Review a data Frame in RStudio with R
Share
There are several functions and commands that allow you to examine a data frame quickly. It helps us to visualize its structure, explore its content, its columns, the formats and types of data present, etc…
inspect the structure of a data frame
Let’s start with a function already explored in the article “Examining a Data Frame” the str() function. It allows us to visualize the details of the structure of a data frame and thus observed a description of its content. The data frame previously created has the following structure:
str(df)
## 'data.frame': 6 obs. of 2 variables:
## $ taille: num 177 167 181 179 168 175
## $ poids : num 71 68 78 75 68 64
It contains 6 observations (the columns) and 2 variables (the rows). The information of the columns “size” and “weight” are in “numeric” formation.
Visualize the column headers
It is sometimes useful to display only the column headers, for example in the case of a particularly large data frame, with a large number of entries. In this case, the name() function is the most suitable
data(murders)
names(murders)
## [1] "state" "abb" "region" "population" "total"
The head() function displays by default the first 6 rows of a data frame and allows to have an overview of it.
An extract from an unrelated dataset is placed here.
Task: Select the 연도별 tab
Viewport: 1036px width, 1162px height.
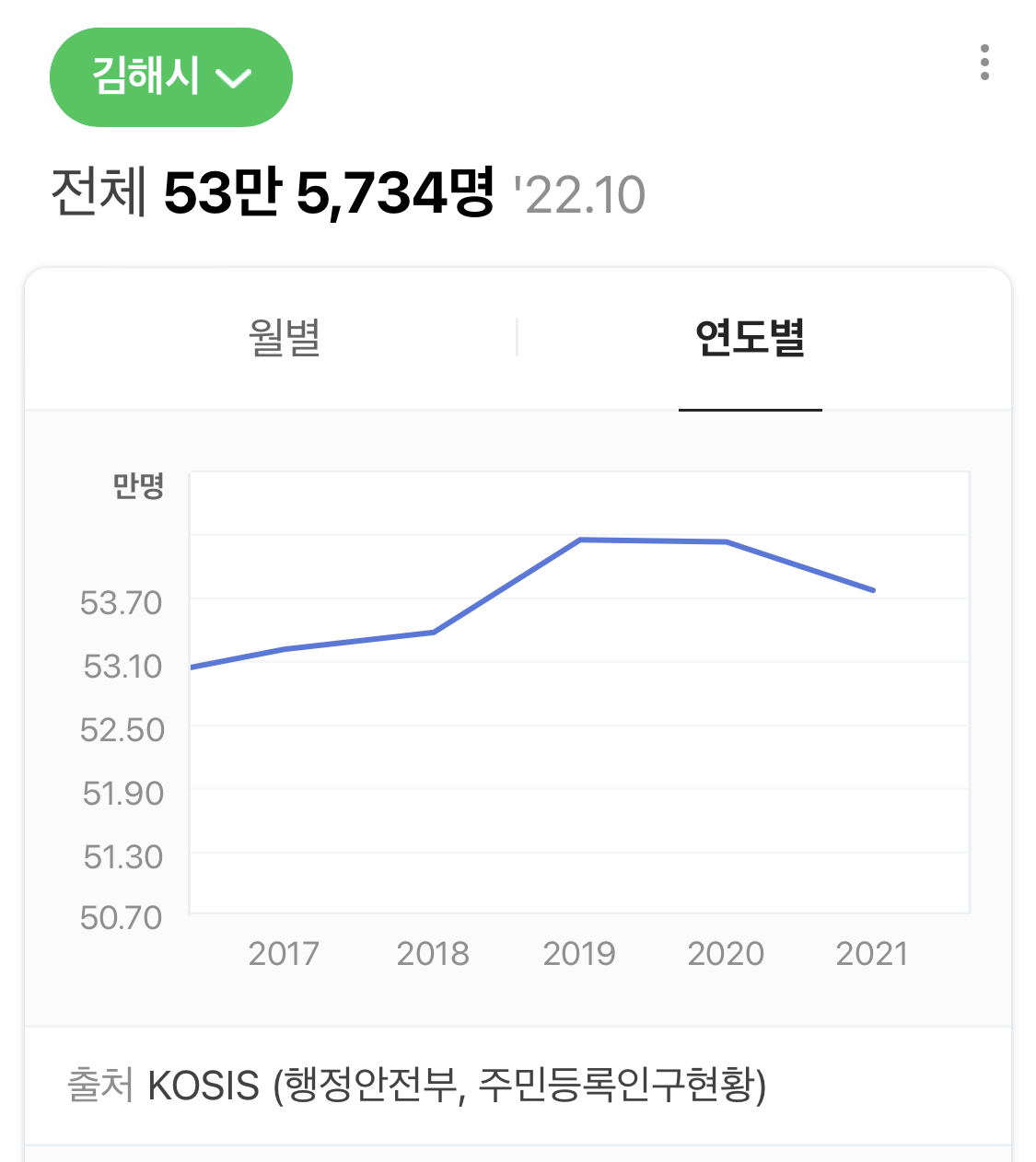Action: (x=750, y=338)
By default we can add the parameter n = x to define the number of lines to display.
head(murders, n = 3)
## state abb region population total
## 1 Alabama AL South 4779736 135
## 2 Alaska AK West 710231 19
## 3 Arizona AZ West 6392017 232
Knowing the number and length of a variable in a data frame
Several functions allow to go into details about the size and the number of entries in the different variables.
The levels() function gives the list of obs. of a variable,
The length() function gives the length/number of obs. of a variable.
levels(murders$region)
[1] "Northeast" "South" "North Central" "West"
length(murders$region)
[1] 51
We can see with these two functions that in the variable “region” of the data frame murders (present in the package dslabs) the unique observations are “Northeast/South/North Central/West”. Moreover its length is 51 lines.
By combining the two functions we get the length/number of unique entries in the variable and not the list or the number of lines. We can see that there are 4 different entries (previously mentioned)
length(levels(murders$region))
[1] 4
Knowing the minimum and maximum values of a numeric variable in RStudio
There are 4 main functions to get the min/max values or their position in a data frame.
The max() or min() functions display the largest or smallest values of a variable.
While the functions which.max() and which.min() give the input/line numbers of the minimum and maximum values.
max(murders$total)
## [1] 1257
which.max(murders$total)
## [1] 5
# The largest entry is located in the 5th line, its value is 1257.
min(murders$total)
## [1] 2
which.min(murders$total)
## [1] 46
#The smallest entry is located at the 46th line, its value is 2.